Itzel staggered from the doorway, her eyes glazed with horror. She knelt beside the lifeless body of her brother and stroked the matted hair from the terrible gash across his forehead. There were a few others left alive; they, like her, wandered from one body to the next, searching for those they had loved.



Much time passed before Itzel turned back to the house. Andrés still waited there, empty as one whose heart had been given in sacrifice to the gods.



She had loved him. She had made the others see that he was not like those he had abandoned. But she had been wrong. He was no different.



“Itzel,” he whispered, his voice a broken husk. But she felt no pity. She came to stand before him, fists clenched at her sides.



“You have betrayed us,” she said.



“No. I…”



“You did not stop them. For this…” She closed her eyes. “For this you must pay.”

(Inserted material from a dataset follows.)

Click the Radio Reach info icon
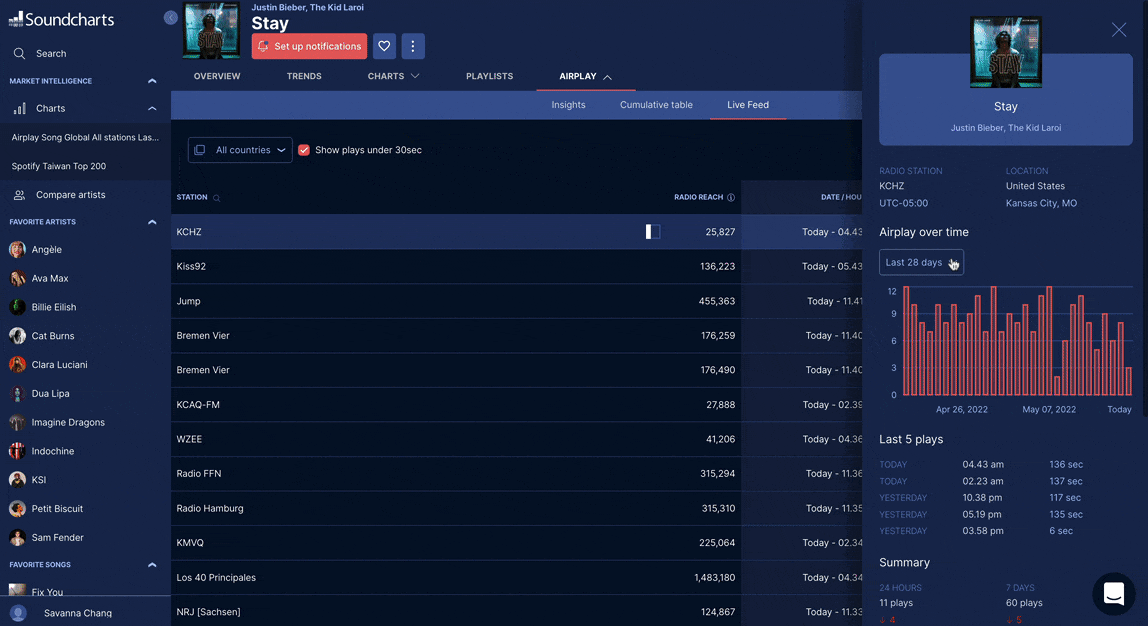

For the first time in many suns she drew upon the powers her grandmother and mother had passed to her, powers bestowed by the earth and the sky. “You will suffer as you have watched the people suffer,” she said. “Your kind are bound to the great beasts you call caballos. Now you shall run as such a beast for all the days of your life, walking as a man only at night. But you shall not die. You shall have no relief until one of my blood forgives you for your cowardice this day.”



Andrés heard her, but he did not believe. She saw that in his eyes. But a few minutes of daylight remained; he grew taut, the curse beginning to work its way through his body.



Itzel turned her back on him and walked away, ignoring the wordless cries of agony and terror as Andrés lost his ability to speak with a human voice. The last she heard of him was the drumming of his hooves as he fled into the forest.





Cat shot up in the bed, her heart hammering and her breath locked in her throat. It took several moments before she recognized the room around her.



Andrés stood by the window, his shoulder propped against the wall as he gazed outside. Tension had turned the muscle of torso and buttock and thigh to sculpted stone. He still looked exactly the same as he had in that other, ancient world. Not even his name was different.



He had begged her forgiveness. She had given it, unthinking, never questioning why he had asked. From the very beginning he’d tried to seduce her while revealing as little about himself as he could get away with. Suddenly she had a reason for his behavior.